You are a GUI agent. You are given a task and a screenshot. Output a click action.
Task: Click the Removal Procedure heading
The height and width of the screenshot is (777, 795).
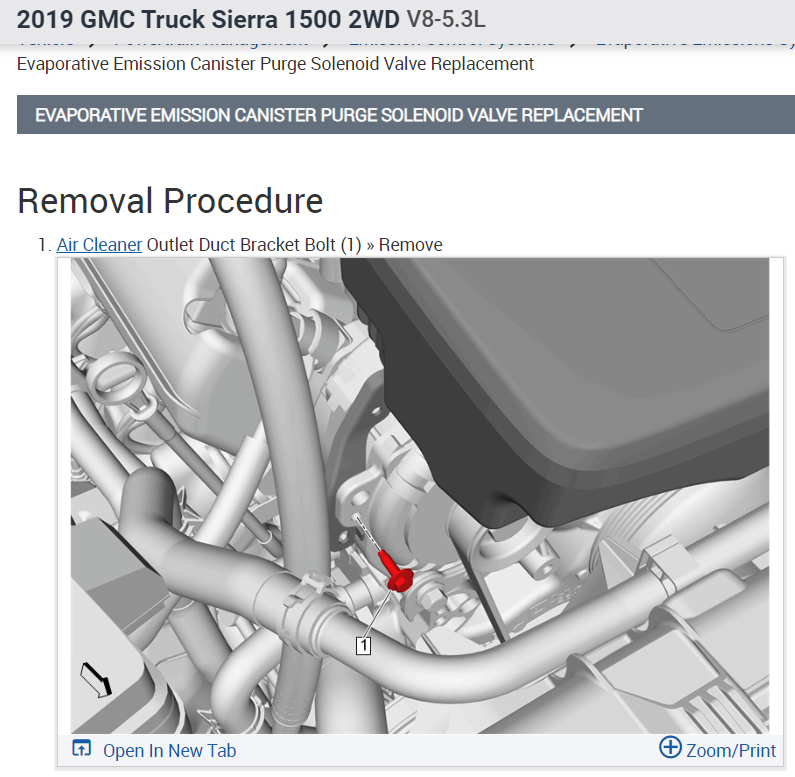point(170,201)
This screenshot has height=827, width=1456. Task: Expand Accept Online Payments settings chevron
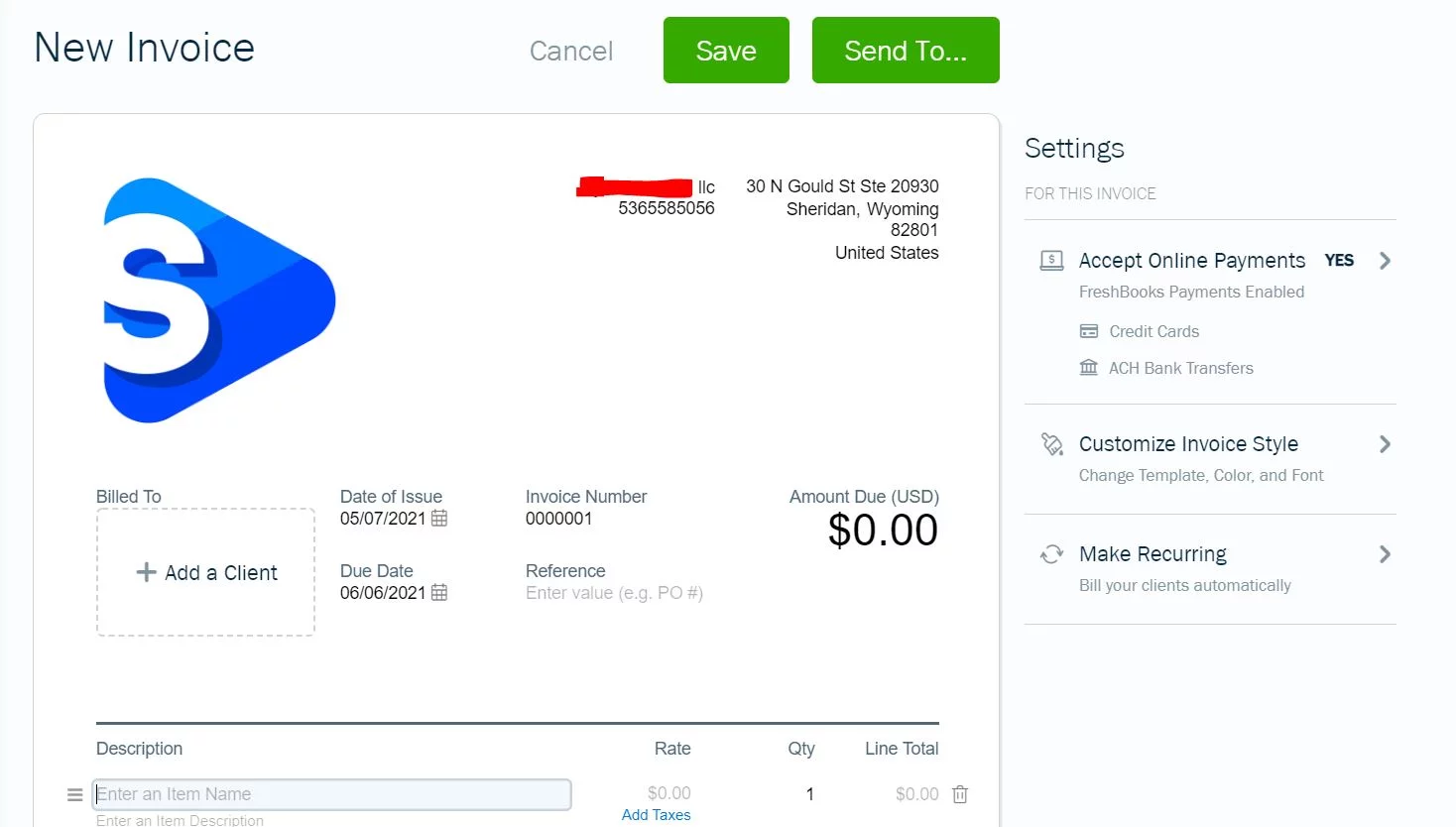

______

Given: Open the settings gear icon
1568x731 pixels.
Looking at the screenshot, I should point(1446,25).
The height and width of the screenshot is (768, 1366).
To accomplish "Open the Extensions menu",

______

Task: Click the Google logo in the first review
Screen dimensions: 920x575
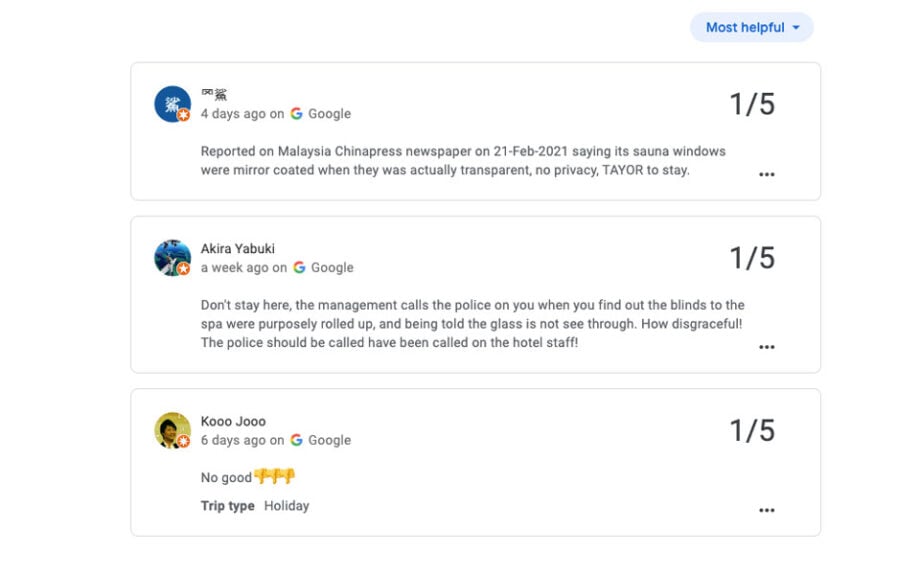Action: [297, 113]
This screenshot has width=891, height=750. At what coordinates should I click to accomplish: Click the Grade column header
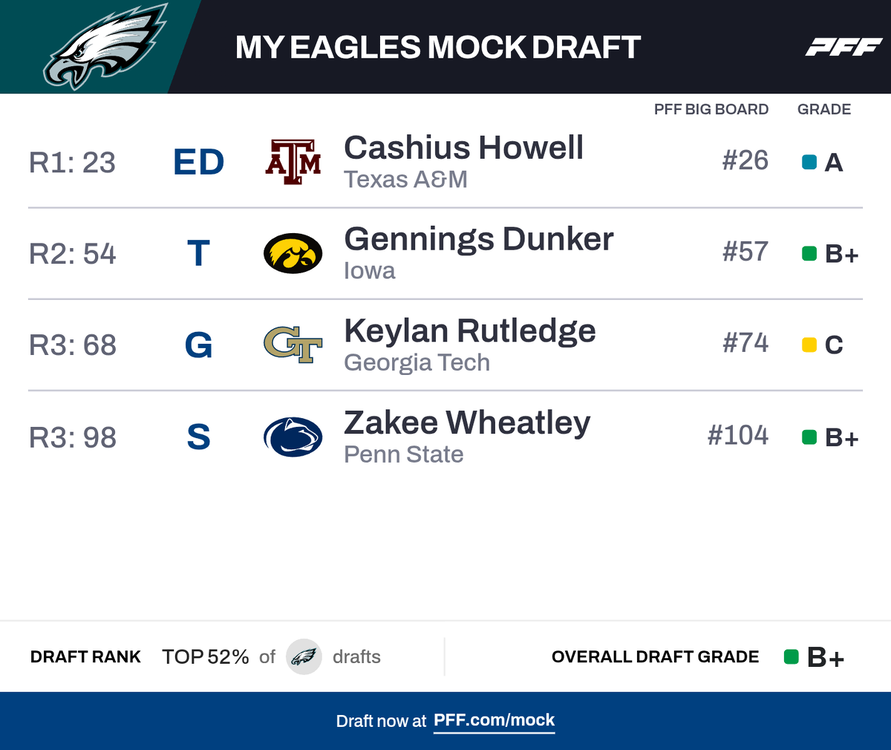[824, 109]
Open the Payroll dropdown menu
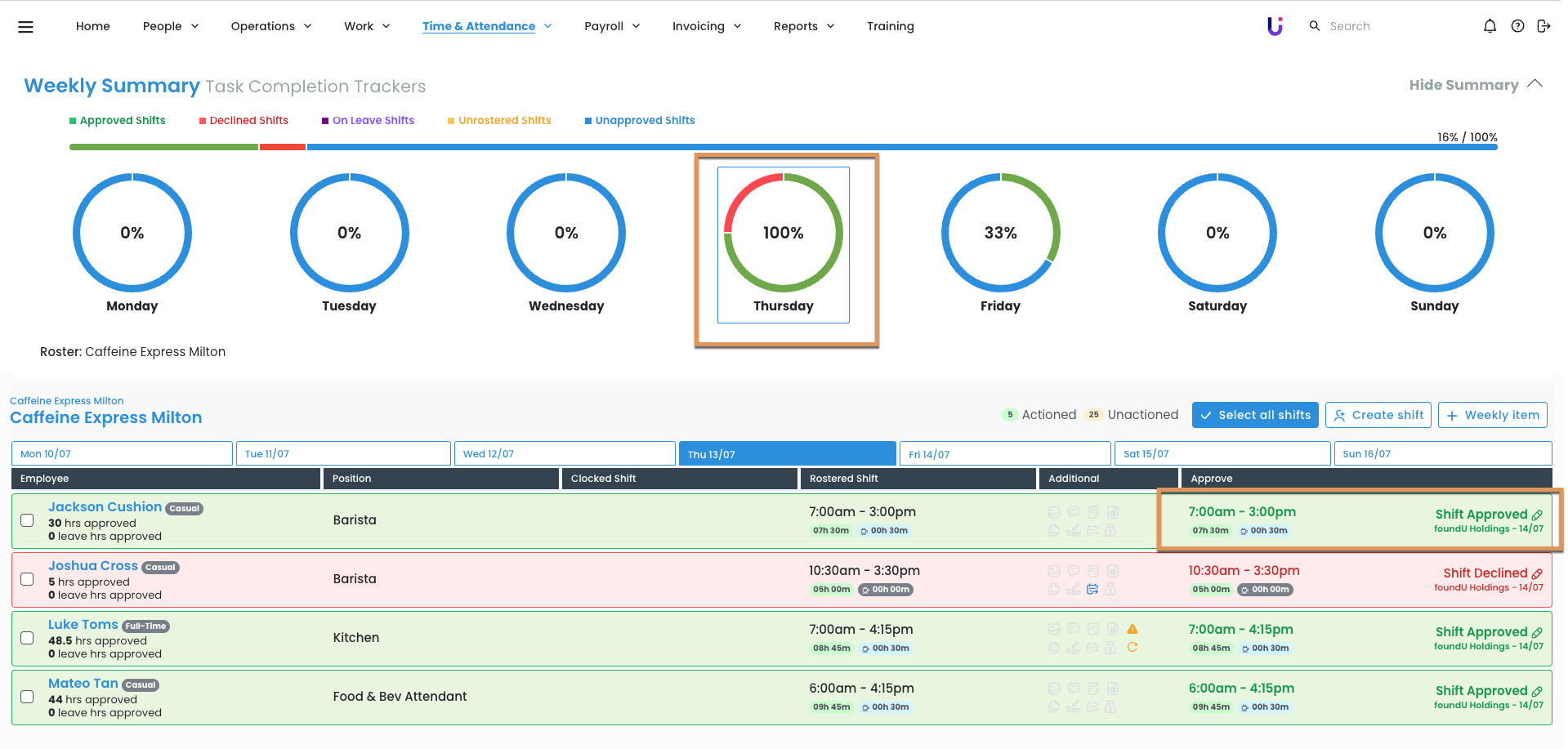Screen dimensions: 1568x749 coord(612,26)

______

Task requirements: Exact copy, pictures excluded: every line above from the one containing "You are a GUI" to the one containing "This screenshot has height=827, width=1456.", inclusive, and nothing more.

Exercise result:
You are a GUI agent. You are given a task and a screenshot. Output a click action.
Task: Click the Removal Procedure heading
The height and width of the screenshot is (777, 795).
point(170,201)
This screenshot has height=827, width=1456. Task: Expand Accept Online Payments settings chevron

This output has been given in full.